WORK REQUIRED
From the line that contains "Where should I" down to the last line of the entries, please return everything exactly, except the pictures.

DATA
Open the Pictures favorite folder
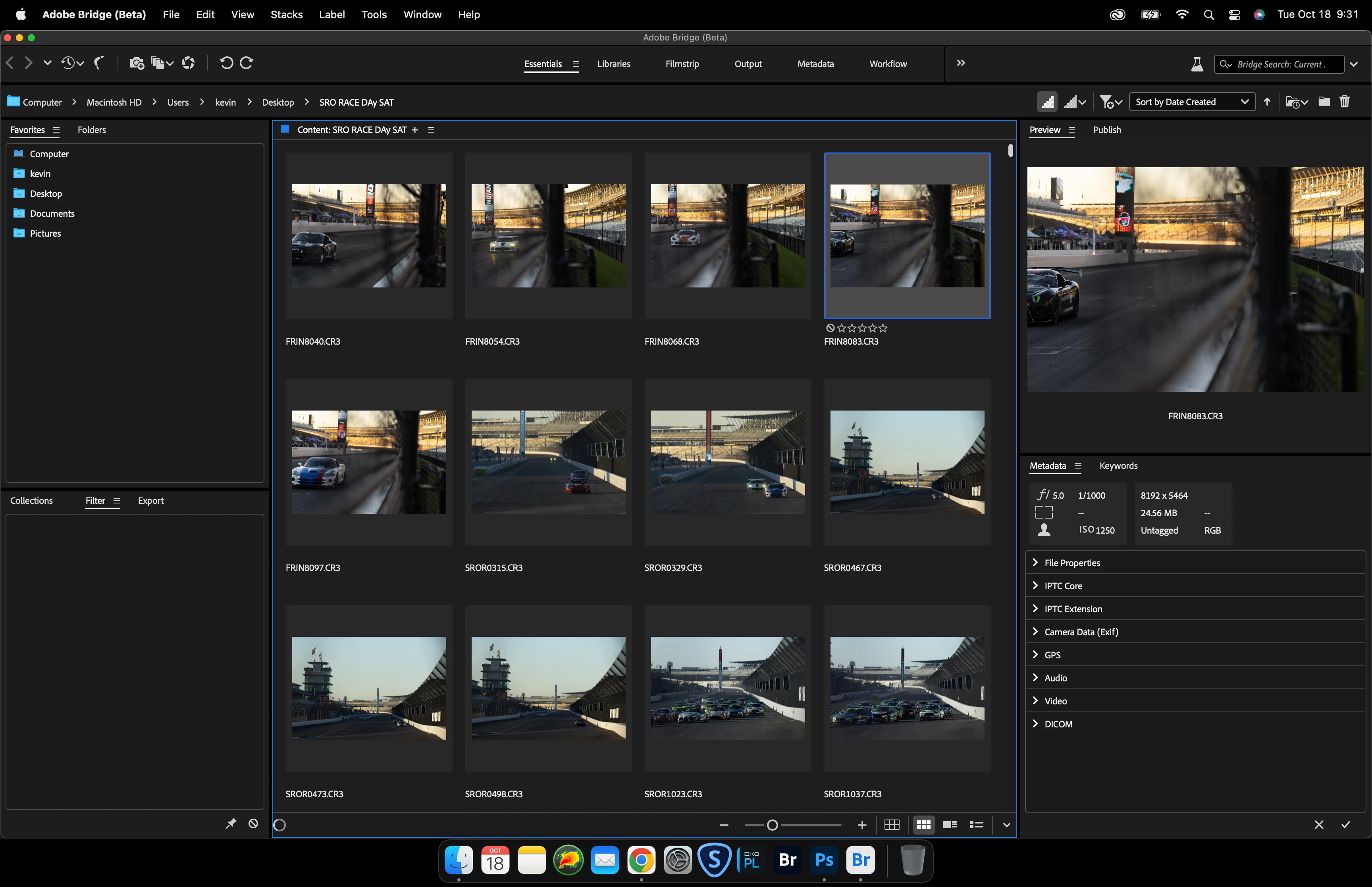1372x887 pixels. 45,233
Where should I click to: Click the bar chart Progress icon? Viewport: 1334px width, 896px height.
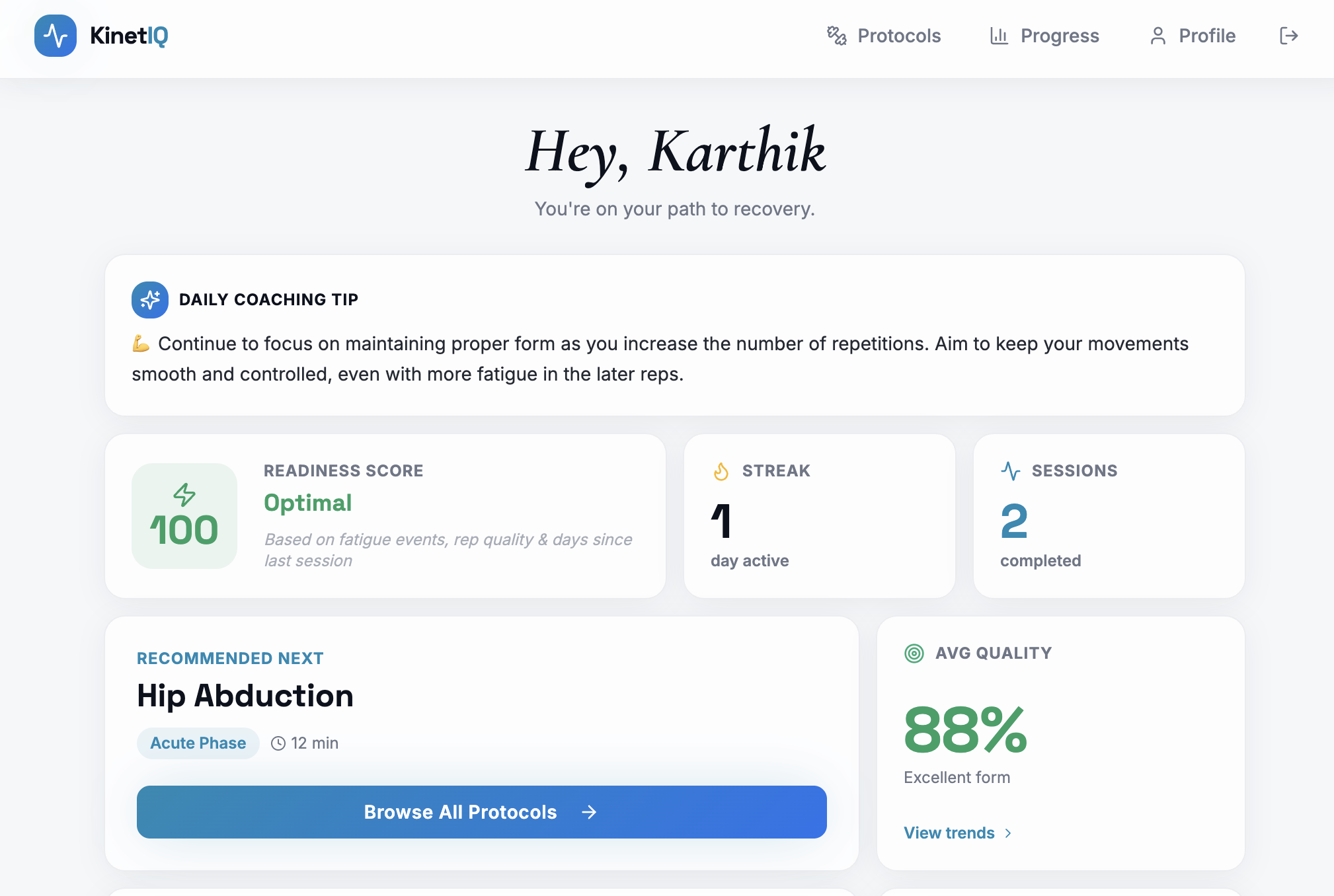999,36
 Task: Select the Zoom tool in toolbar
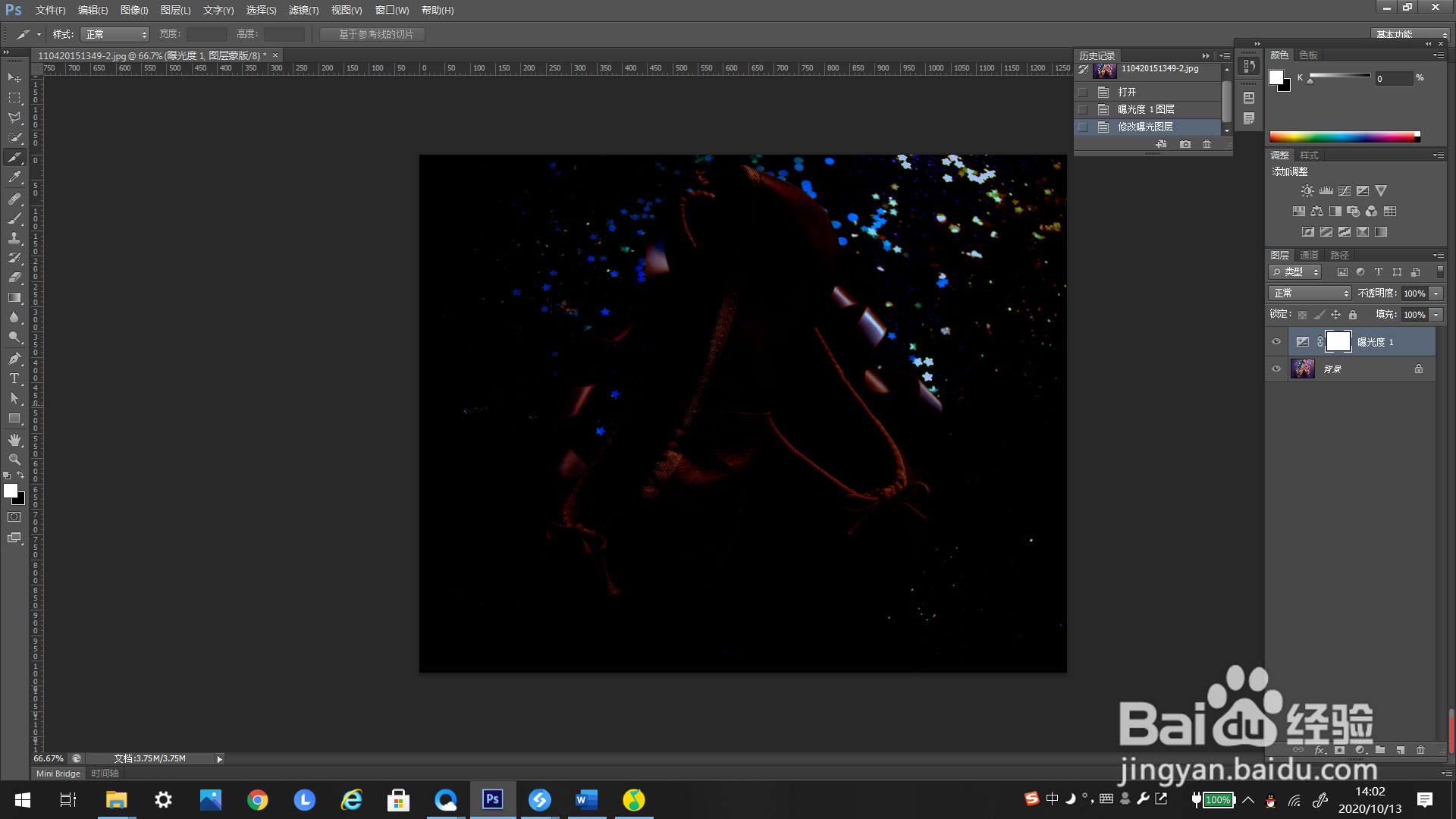point(14,460)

TASK RESPONSE
Where should I click to: Click the bar chart Progress icon? Viewport: 1334px width, 896px height.
999,36
 Task: Select the Zoom tool in toolbar
point(14,460)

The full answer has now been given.